Writing is rewriting, mostly. While great writing does not consist entirely of editing, without editing it won’t be worthy of the adjective great.
Think of editing as sculpting, where you start with a piece of stone and gradually chip away to reveal the masterpiece within. With that in mind, here’s an easy 3-step guide to editing. I hope it will allow you to refine your writing with precision.
How does it work?
In just three steps. Beginning with the basic rules of punctuation, progressing to the precise selection of words, and ending with a focus on narrative quality–that’s all. Let’s understand the process with the help of an example.
Original text: Many of us see our thoughts as someone sees the night sky from a polluted city. It’s all hazy and unclear, and we can’t make sense of it. Going to therapy might help. It is like going up in the mountains where we begin to notice the twinkling starry lights. It’s quite liberating. But if you are looking to get telescopic clarity there’s nothing like meditation.
Now let’s work on it with our 3-step guide to editing.
Step 1: Punctuation
Edit 1: Many of us see our thoughts as someone sees the night sky from a polluted city: it’s all hazy and unclear, and we can’t make sense of it. Going to therapy might help; it’s like going up in the mountains where we begin to notice the twinkling starry lights. It’s quite liberating, but if you are looking to get telescopic clarity, there’s nothing like meditation.
Explanation:
- Added a colon after “polluted city” to connect closely related ideas.
- Replaced a full stop with a semicolon after “might help” to indicate that the two clauses are closely related.
- Added a comma before “but” and after “clarity” to improve readability.
Step 2: Word Choice
Edit 2: Many of us perceive our thoughts as one perceives the night sky from a smog-ridden city: it’s all blurry and indistinct, and we struggle to discern any clarity. Therapy can offer assistance; it’s like going up in the mountains where we begin to observe the shimmering celestial bodies. The experience is profoundly liberating, but for a telescopic clarity, there’s nothing like meditation.
Explanation:
- Changed “see” to “perceive” to add depth.
- “Polluted” changed to “smog-ridden” for specificity.
- “Hazy and unclear” replaced with “blurry and indistinct” to avoid redundancy.
- “Might help” changed to “can offer assistance” to make it sound more affirmative.
- “Twinkling starry lights” changed to “shimmering celestial bodies” for poetic imagery and variation.
- “Quite” changed to “profoundly” to add a little weight.

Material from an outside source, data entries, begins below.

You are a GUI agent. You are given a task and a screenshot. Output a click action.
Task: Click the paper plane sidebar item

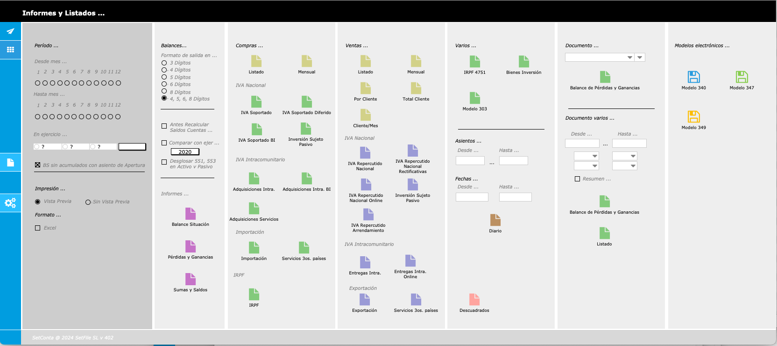click(10, 31)
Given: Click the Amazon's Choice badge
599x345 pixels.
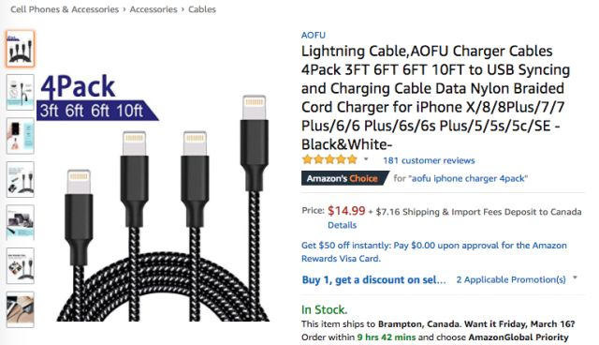Looking at the screenshot, I should pos(344,178).
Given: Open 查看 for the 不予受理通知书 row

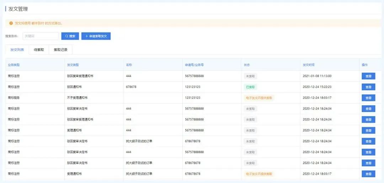Looking at the screenshot, I should point(368,98).
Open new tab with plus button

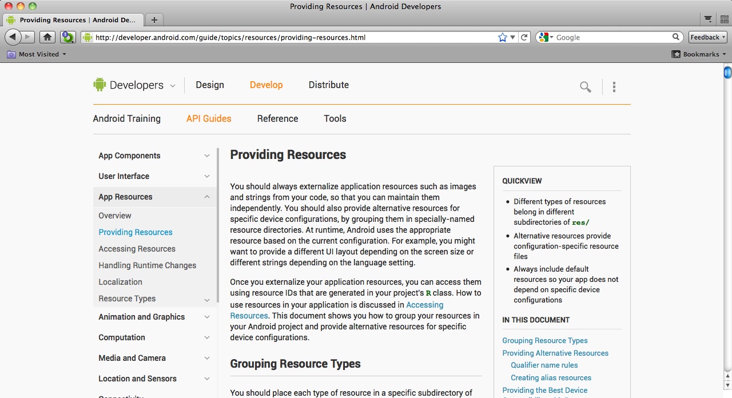point(154,19)
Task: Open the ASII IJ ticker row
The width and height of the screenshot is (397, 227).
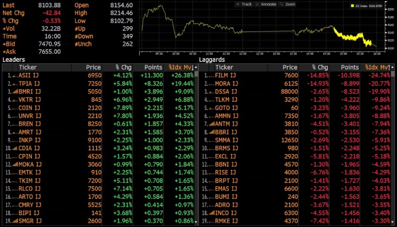Action: [29, 75]
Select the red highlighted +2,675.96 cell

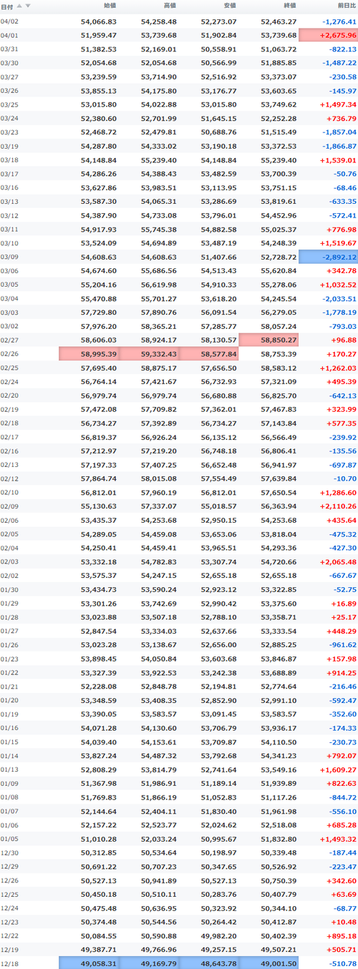pyautogui.click(x=329, y=35)
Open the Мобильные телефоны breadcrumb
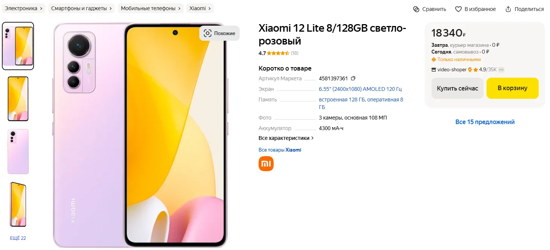 pos(151,8)
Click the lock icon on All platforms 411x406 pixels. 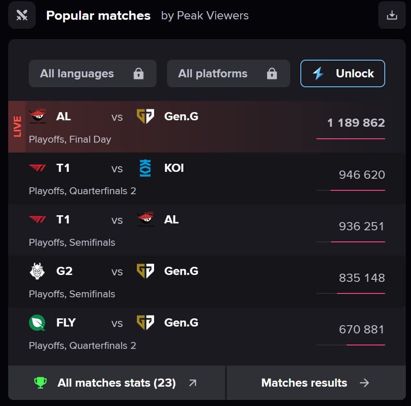(x=272, y=74)
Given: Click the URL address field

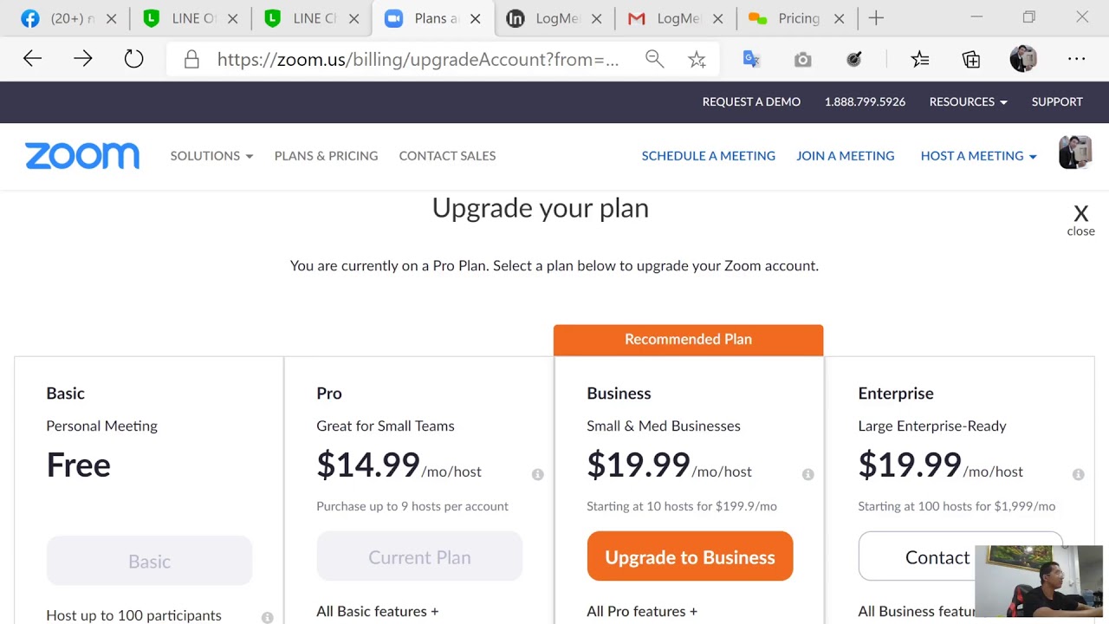Looking at the screenshot, I should [418, 59].
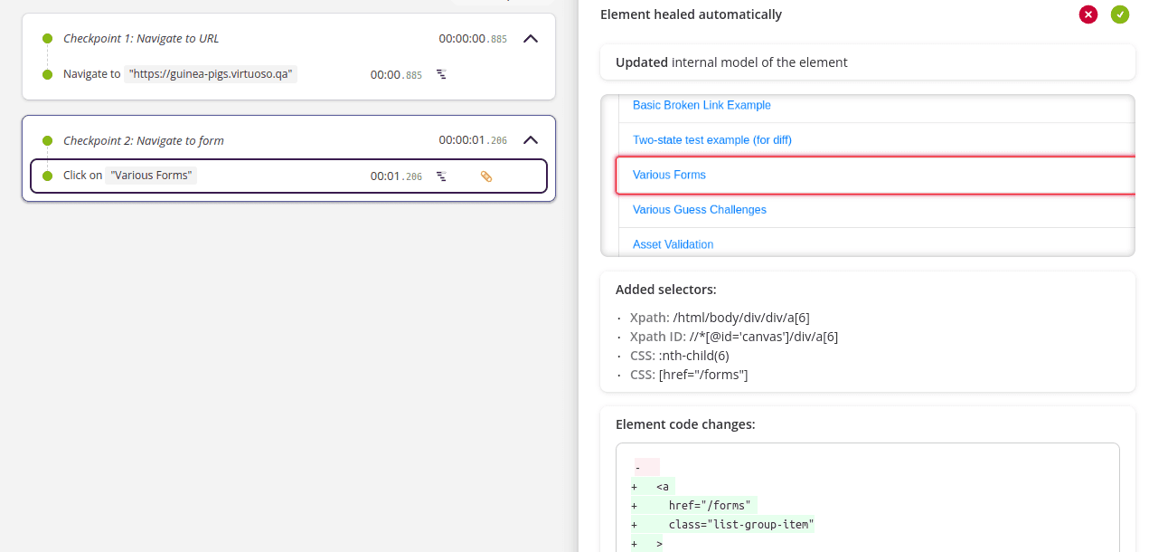Click the Various Forms link in preview
The height and width of the screenshot is (552, 1149).
669,175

Step 3: Quality of Writing
Edit 3: Many of us navigate our inner landscapes much like a traveller trying to admire the night sky from a smog-ridden city: the view is blurry and indistinct, lacking clarity. Engaging in therapy can be a transformative journey; akin to ascending a serene mountain peak where the celestial wonders become visible. The experience is profoundly liberating. However, for those seeking the deepest introspective clarity, meditation stands as the ultimate telescope into one’s soul.
Explanation:
- In this step, you might have noticed the role of subjectivity. The point is, you can have different ways to articulate the same message.
- The analogy of “navigating our inner landscapes” is added to deepen the connection between thoughts and the night sky.
- “Traveller trying to admire” gives a sense of purpose and connection.
- “The view” instead of “it” returns the focus on imagery.
- “Transformative journey” and “the celestial wonders” are used to improve the language.
- The adjective “shimmering” is dropped to avoid unnecessary complexity.
- The final sentence is rephrased to emphasise the power and depth of meditation.
I hope that this simple guide to editing will help you in your future (re)writing endeavours.